Scientific classification
- Kingdom: Animalia
- Phylum: Chordata
- Class: Actinopterygii
- Order: Carangiformes
- Suborder: Pleuronectoidei
- Family: Pleuronectidae
- Genus: Liopsetta
- Species: L. glacialis
- Binomial name: Liopsetta glacialis (Pallas, 1776)
- Synonyms: Pleuronectes glacialis Pallas, 1776; Pleuronectes cicatricosus Pallas, 1814; Platessa dwinensis Lilljeborg, 1851; Pleuronectes franklinii Günther, 1862;

= Arctic flounder =

- Authority: (Pallas, 1776)
- Conservation status: LC
- Synonyms: Pleuronectes glacialis Pallas, 1776, Pleuronectes cicatricosus Pallas, 1814, Platessa dwinensis Lilljeborg, 1851, Pleuronectes franklinii Günther, 1862

Species of fish

The Arctic flounder (Liopsetta glacialis), also known as the Christmas flounder, eelback flounder and Polar plaice, is a flatfish of the family Pleuronectidae. It is a demersal fish that lives on coastal mud bottoms in salt, brackish and fresh waters at depths of up to 90 m. Its native habitat is the polar waters of the northeastern Atlantic and Arctic oceans, from the White and Barents seas to the coasts of Siberia in Russia and Queen Maud Gulf in Canada, and from the Chuckchi and Bering seas to Bristol Bay in Alaska and the northern Sea of Okhotsk.

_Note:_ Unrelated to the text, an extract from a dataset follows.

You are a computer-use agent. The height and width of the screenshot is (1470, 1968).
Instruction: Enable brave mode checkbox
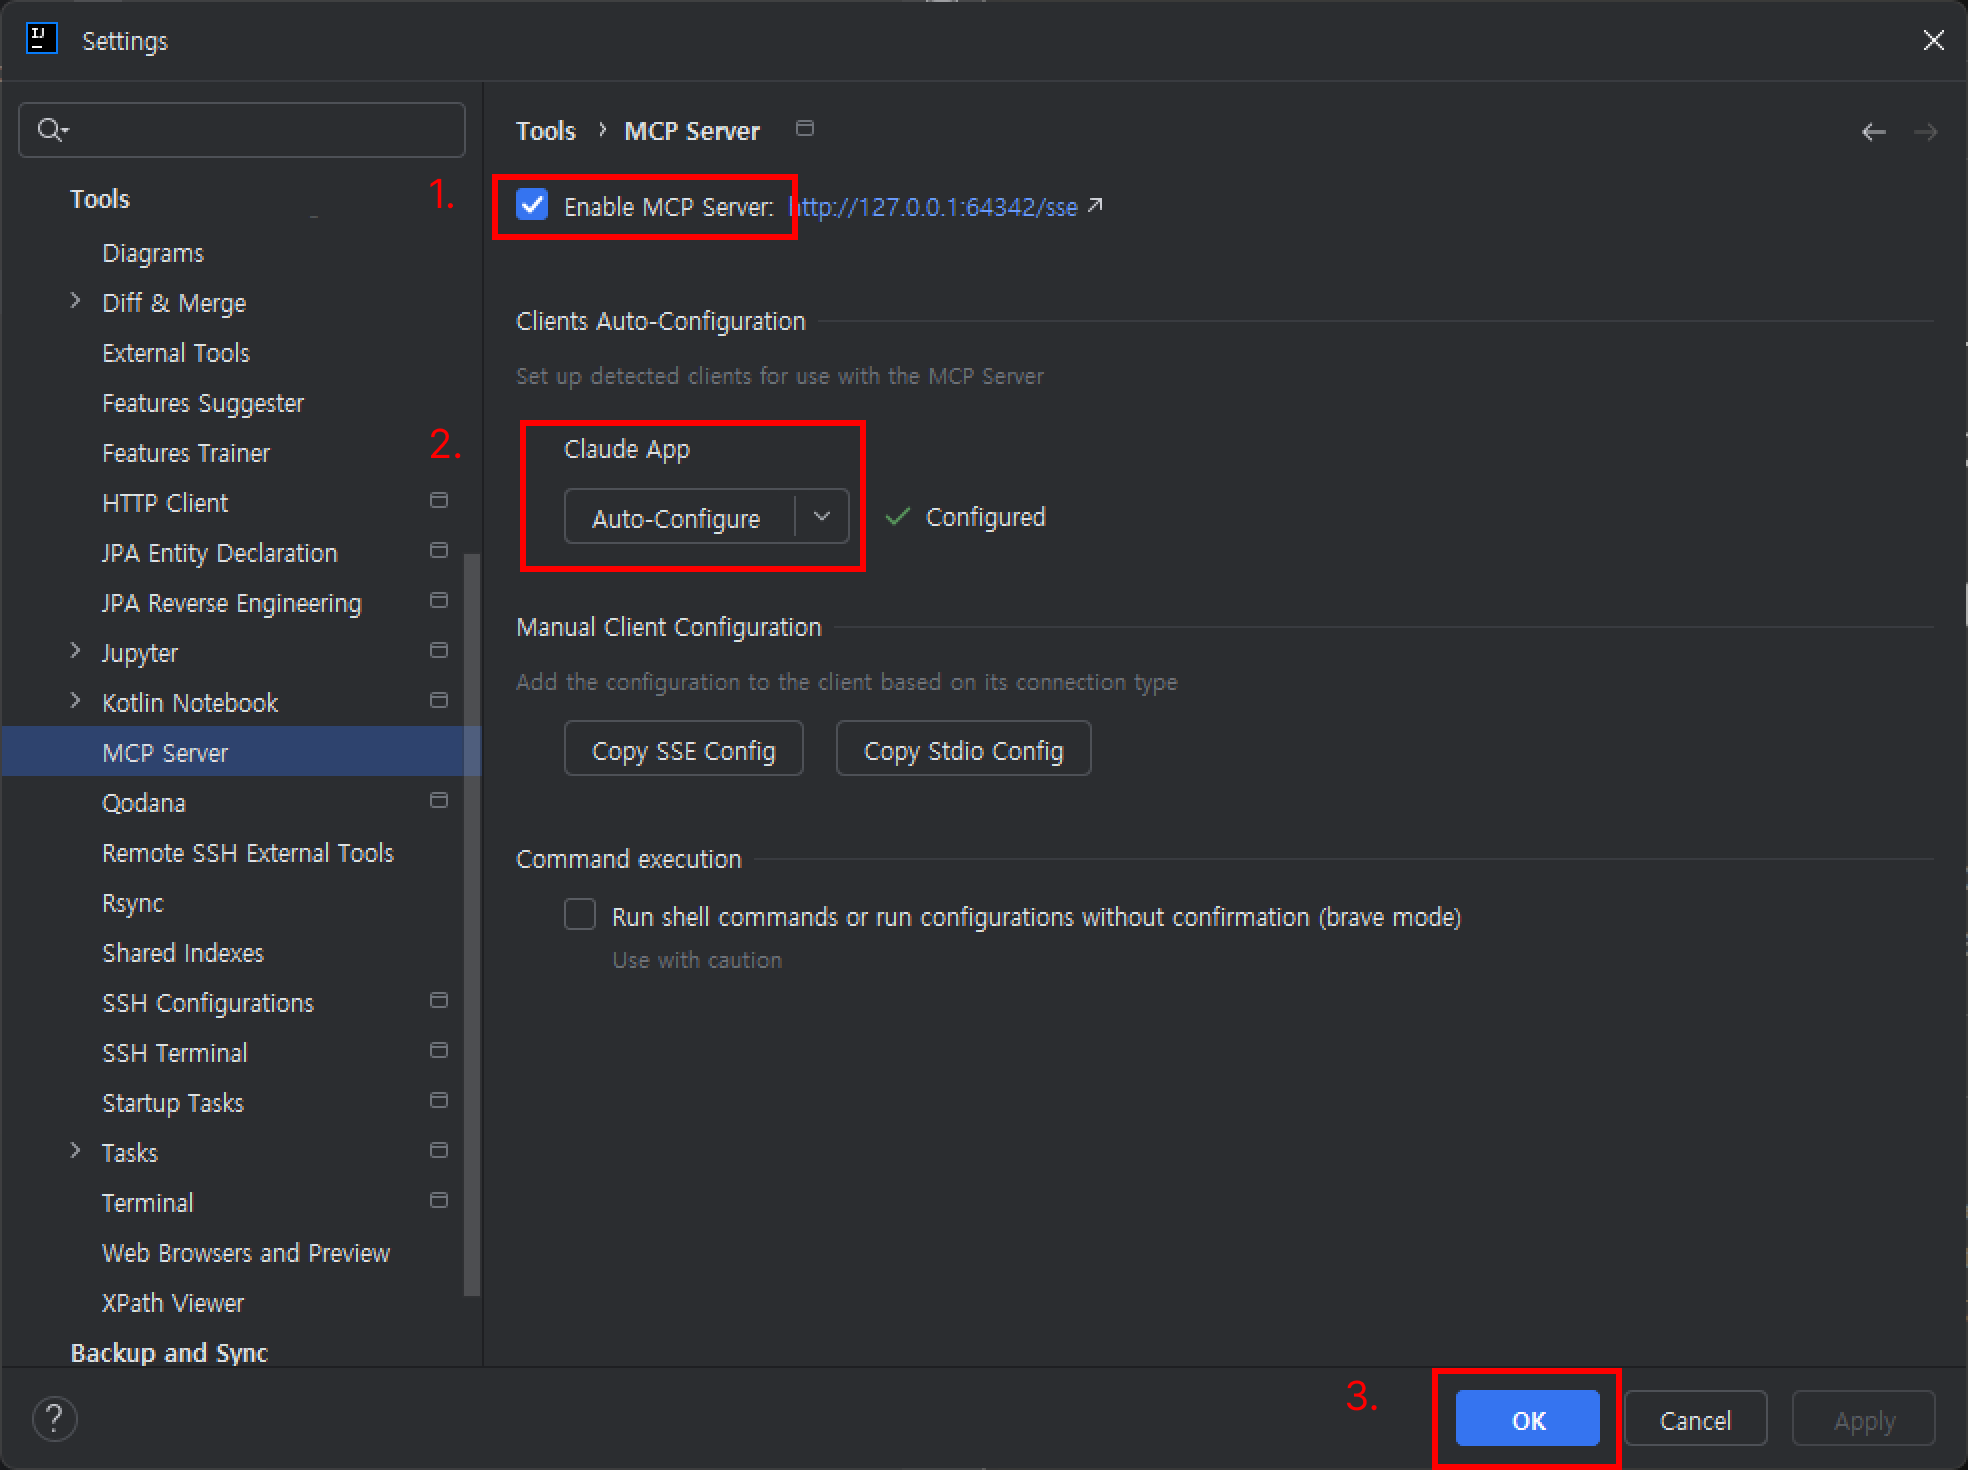[580, 915]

It can grow up to 35 cm in length.

==Description==
The Arctic flounder is a right-eyed flatfish. Its upper side is dark olive green to dark brown in colour, sometimes with black spots or dark patches; its underside is white. Its fins are pale brown, sometimes with a yellow tinge or faint dark spots.

==Diet==

The diet of the Arctic flounder consists mainly of small fish and zoobenthos invertebrates such as amphipods, molluscs and marine worms.